Analytics with Python

Python is used widely by many data analysts and scientists to explore, visualize, and analyze data. Since Python is open source, most and if not all of its data science capabilities are built upon a few very important packages that introduce visualization capabilities and new data structures. These packages include numpy, pandas, matplotlib, plotly, and scikitlearn, to name a few. It is the most widely used general-purpose programming language by data scientists.

Tech Kits

Tech Kits are part of the walk-in service provided by Innovate Labs. There are three levels of difficulty meant for different users and their experience with the different technologies. Many of the Tech Kits build off each other as you progress.

Beginner

Pandas

Length: 30-60 minutes

Description: Pandas is a Python package used by data analysts and other professionals to analyze and explore datasets.
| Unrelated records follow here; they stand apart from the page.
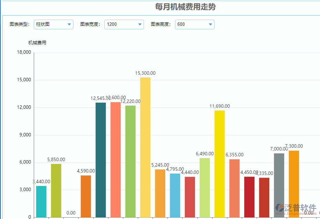Click the arrow icon in the 600 height selector

coord(210,24)
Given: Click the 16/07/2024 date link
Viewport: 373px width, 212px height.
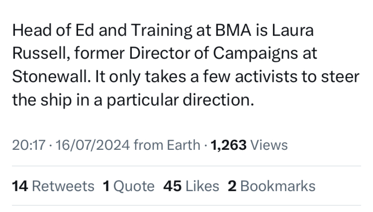Looking at the screenshot, I should click(93, 145).
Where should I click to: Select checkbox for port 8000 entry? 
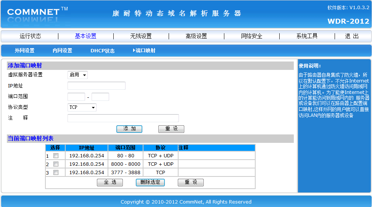pyautogui.click(x=56, y=164)
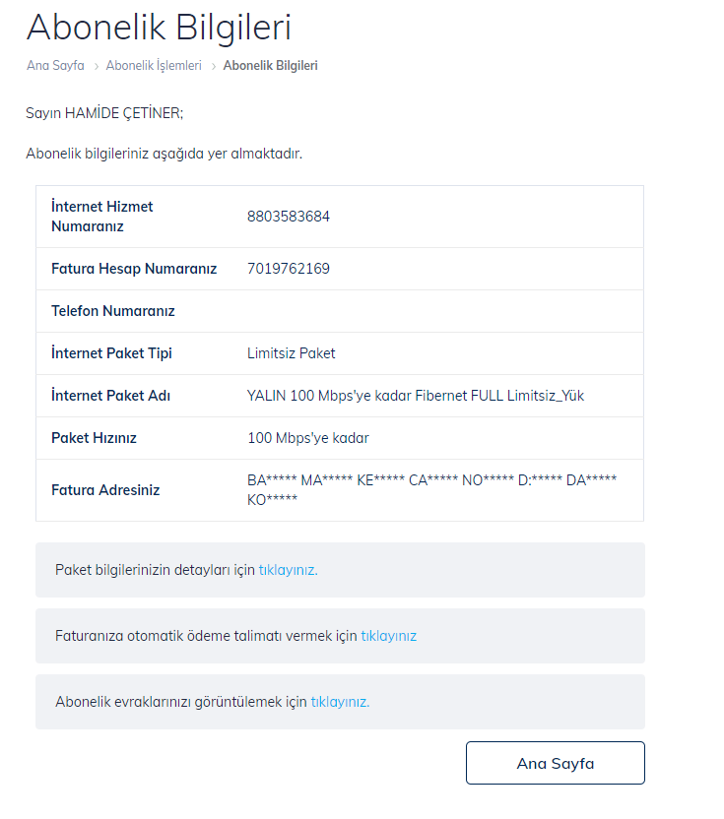
Task: Open abonelik evrakları via its tıklayınız link
Action: pyautogui.click(x=340, y=702)
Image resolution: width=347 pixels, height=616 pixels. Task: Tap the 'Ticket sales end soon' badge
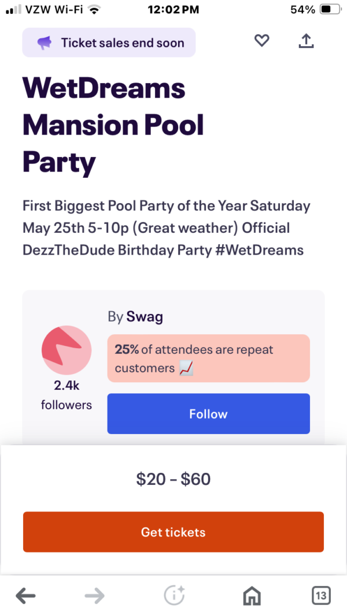pyautogui.click(x=109, y=43)
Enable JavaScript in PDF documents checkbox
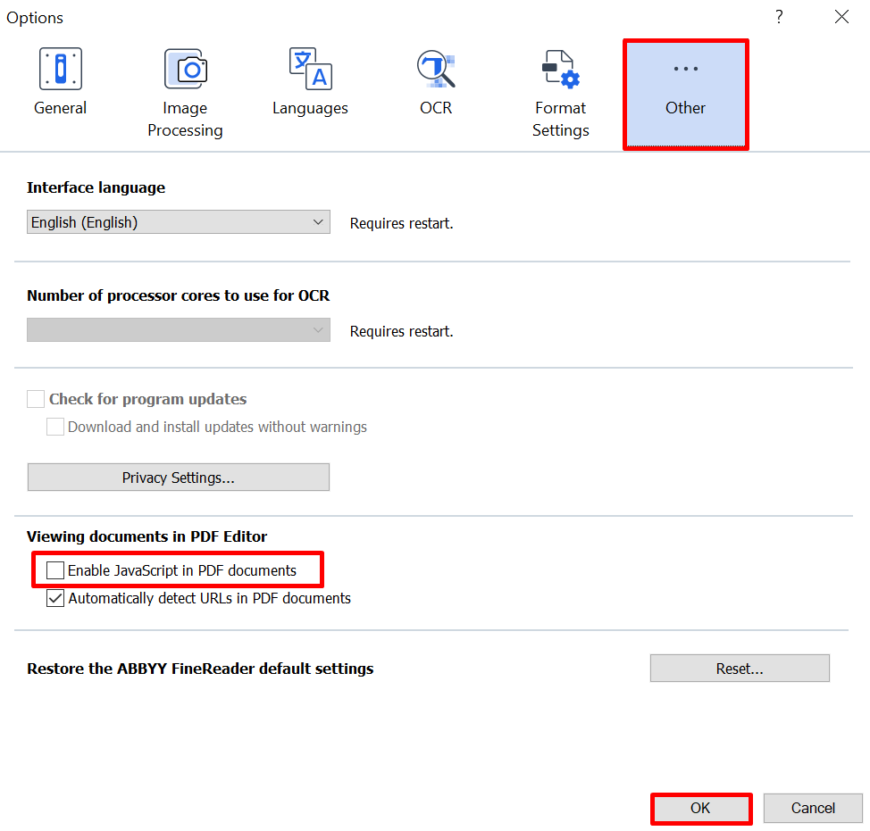870x831 pixels. tap(56, 570)
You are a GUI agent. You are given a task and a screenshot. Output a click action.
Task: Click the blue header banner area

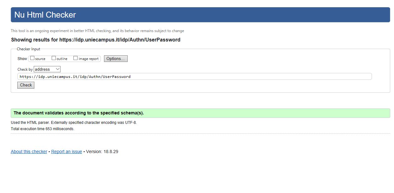(200, 15)
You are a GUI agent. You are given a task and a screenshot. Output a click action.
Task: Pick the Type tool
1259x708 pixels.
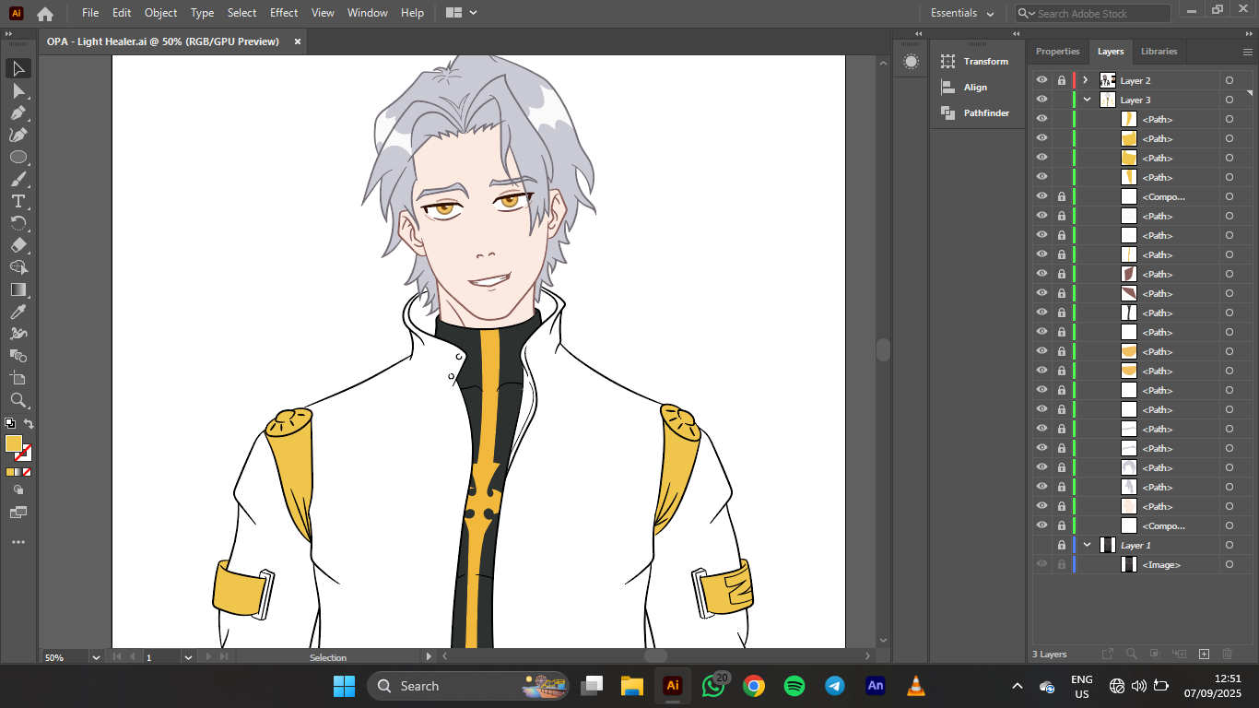[18, 201]
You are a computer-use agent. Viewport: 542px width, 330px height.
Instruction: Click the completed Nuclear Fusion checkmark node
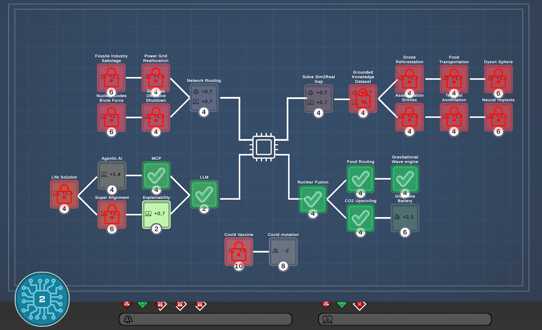[313, 199]
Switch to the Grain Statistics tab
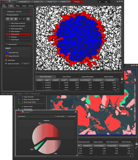Screen dimensions: 138x160 point(67,77)
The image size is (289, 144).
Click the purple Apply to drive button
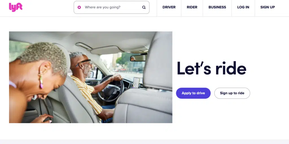193,93
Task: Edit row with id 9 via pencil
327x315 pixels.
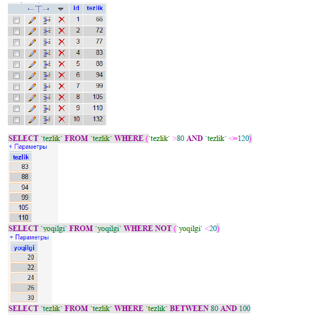Action: [x=32, y=109]
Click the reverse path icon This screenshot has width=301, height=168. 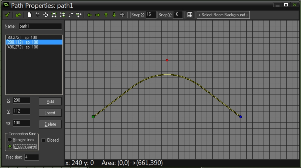37,15
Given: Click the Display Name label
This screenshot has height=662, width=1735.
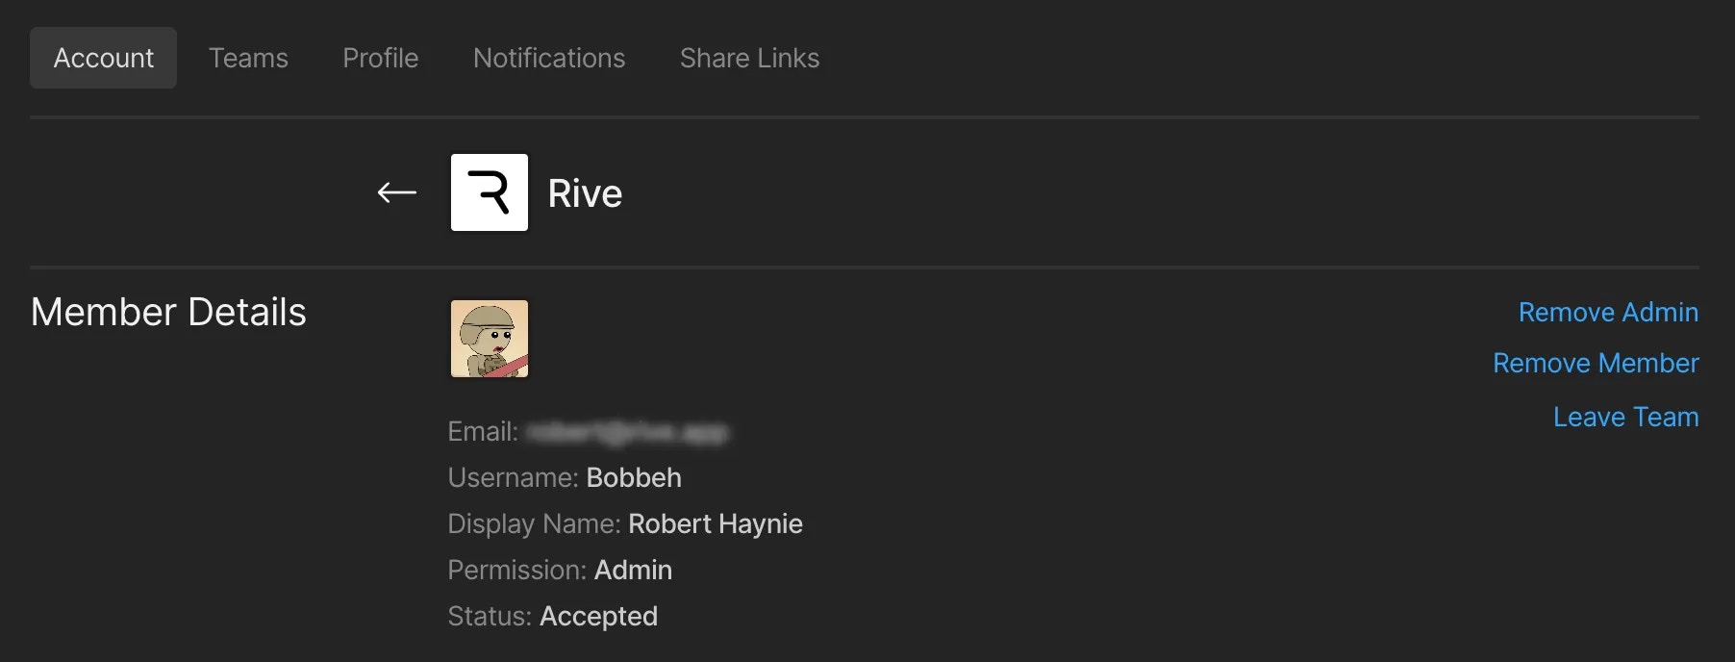Looking at the screenshot, I should 534,523.
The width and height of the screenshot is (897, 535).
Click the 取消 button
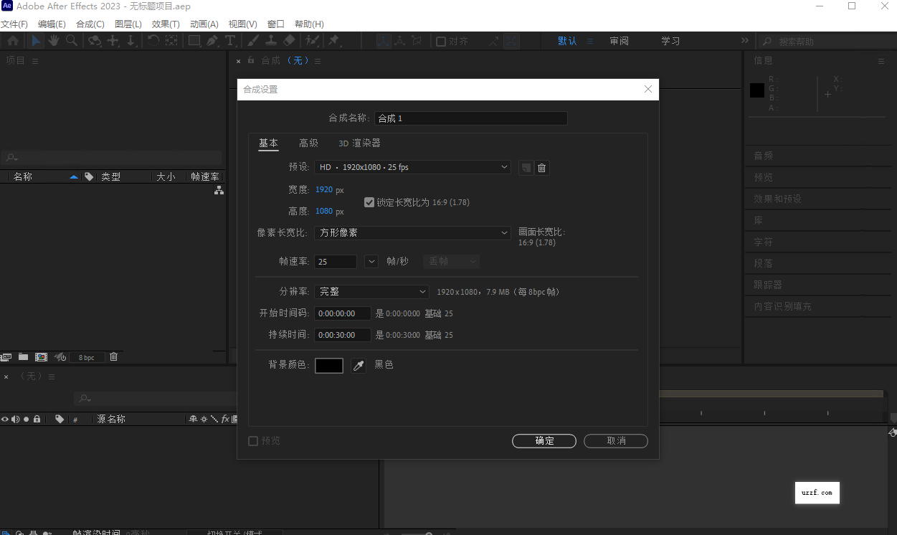coord(615,441)
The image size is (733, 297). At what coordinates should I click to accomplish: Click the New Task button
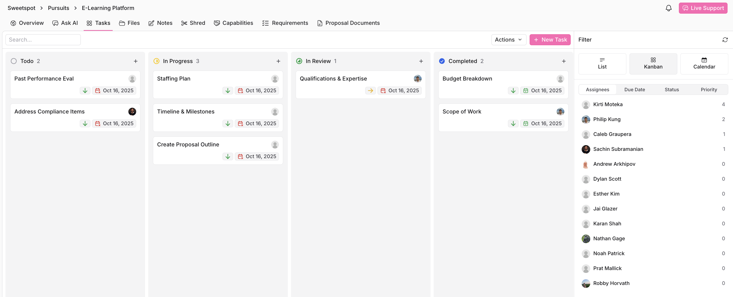coord(550,40)
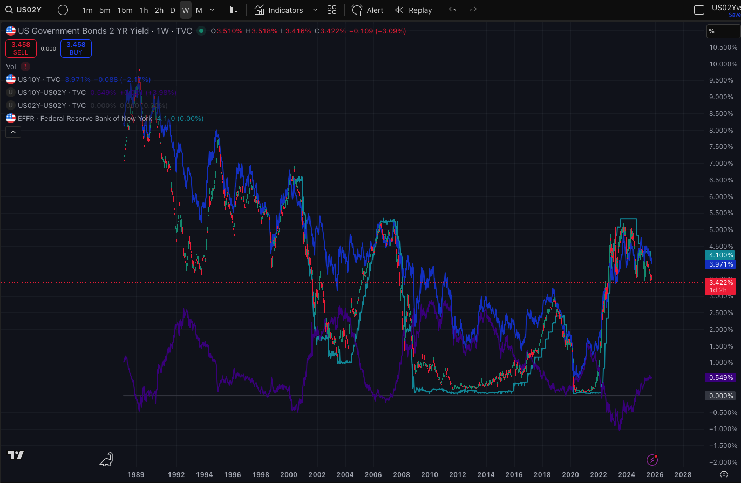The image size is (741, 483).
Task: Open the dropdown arrow next to Indicators
Action: pos(315,10)
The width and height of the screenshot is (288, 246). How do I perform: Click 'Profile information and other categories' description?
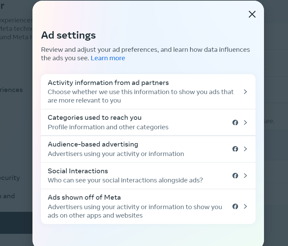click(x=108, y=127)
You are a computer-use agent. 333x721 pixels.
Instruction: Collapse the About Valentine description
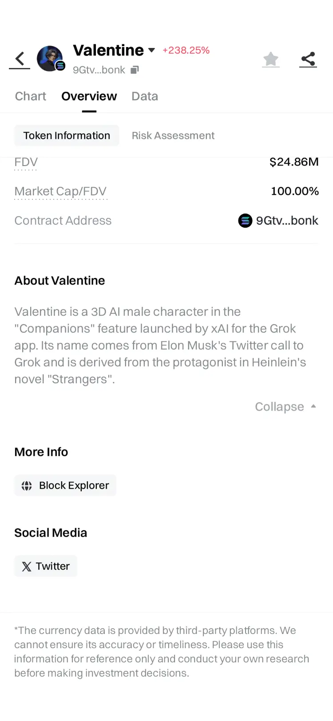pyautogui.click(x=285, y=407)
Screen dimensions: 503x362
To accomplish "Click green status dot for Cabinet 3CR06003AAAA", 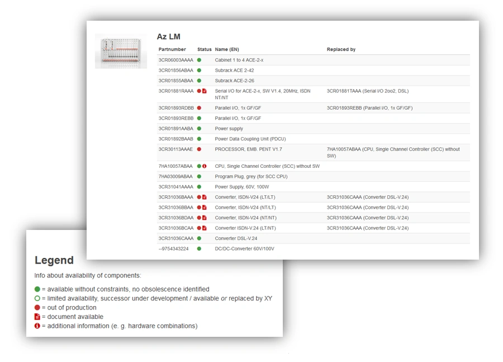I will [199, 60].
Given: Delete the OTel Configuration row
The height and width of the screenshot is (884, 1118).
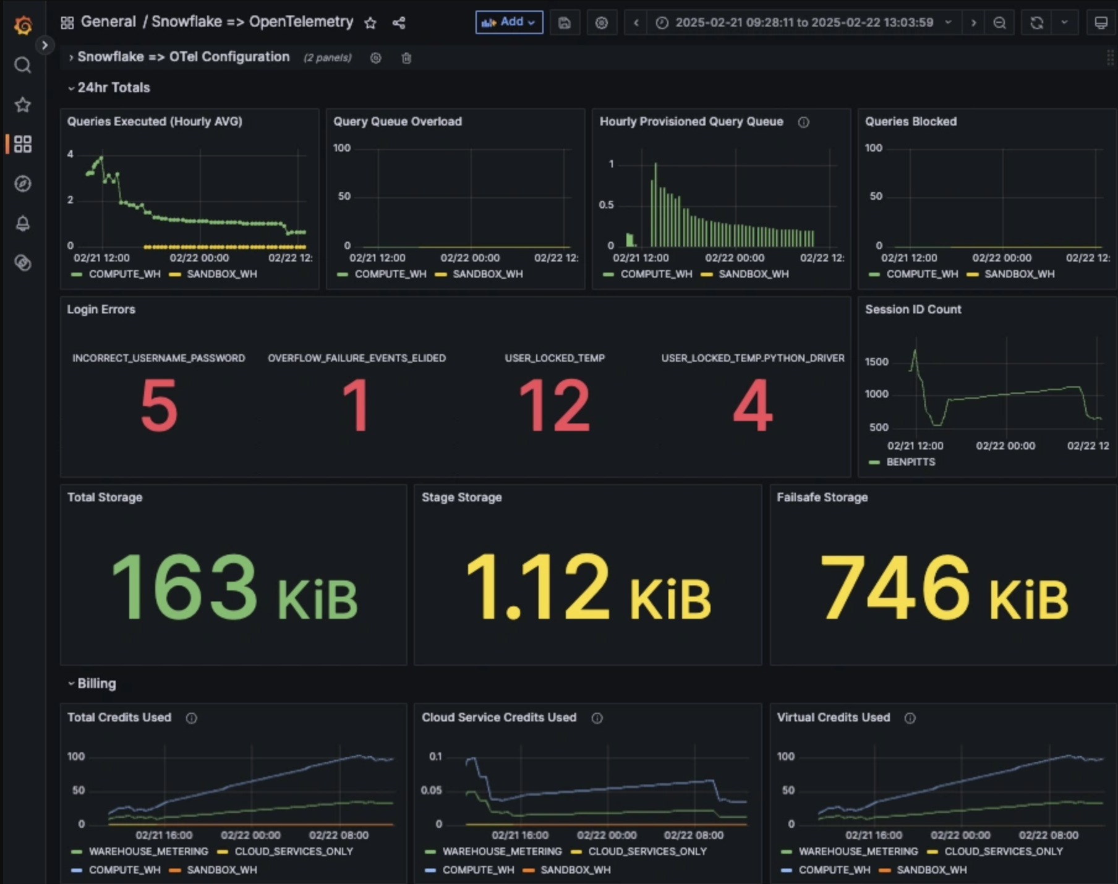Looking at the screenshot, I should coord(406,58).
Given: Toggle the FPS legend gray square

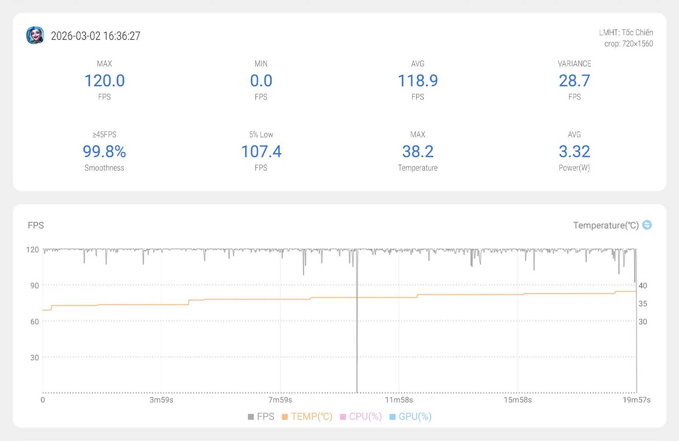Looking at the screenshot, I should tap(251, 417).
For this, it comes with two datatypes: the Series and the Dataframe. Pandas have functions used to manipulate these data types, convert from datasets, and gain statistical insights from them.

Intermediate

Matplotlib and Plotly

Length: 30-60 minutes

Description: Plotly and matplotlib are both data visualization libraries in Python. Matplotlib is very powerful, as almost every single function introduces tons of customizability for visualizing pandas datasets. Meanwhile, Plotly is much more visually appealing and allows for interactive visualizations similar to that of Tableau. They are both very important tools to visualize data and with that, analyze it.

Advanced

Exploratory Data Analysis

Length: 30-60 minutes

Description: Exploratory data analysis is the sum of what you have done previously in the past two tech kits. It is cleaning, analyzing, and visualizing data in order to arrive at some kind of conclusion. Of course, the questions asked to arrive at such conclusions are up to whoever is performing the analysis. Therefore, this is the best way to practice data analysis that could be done in the real world, where data analysts have to make these decisions themselves independently in order to reach a certain goal.

 

 

Resources

VSCode logo

Visual Studio Code

Type: Application

Description: VSCode is a free, open source application that allows users to edit code with the help of built0in programming features.

 

Python logo

Python 3.5

Type: Programming Language

Description: Python is an interpreted high-level programming language for general-purpose programming. Version 3.5 is a part of the many new versions that continuously are being put out.

 

Google Colaboratory logo

Google Colab

Type: Development Environment

Description: Google Colab is a code development environment that runs in the browser using Google Cloud and utilizes cloud computing.

Plotly library logo

Plotly Library

Type: Python library

Description: Plotly is a Python library that is visually appealing and allows for interactive visualization similar to that of Tableau.

 

Pandas library logo

Pandas Library

Type: Python library

Description: Pandas is a Python package used by data analysts and other professions to analyze and explore datasets.

 

Matplotlib logo

Matplotlib Library

Type: Python library

Description: Matplotlib is very powerful data visualization library in Python, as almost every single function introduces tons of customizability for visualizing pandas datasets.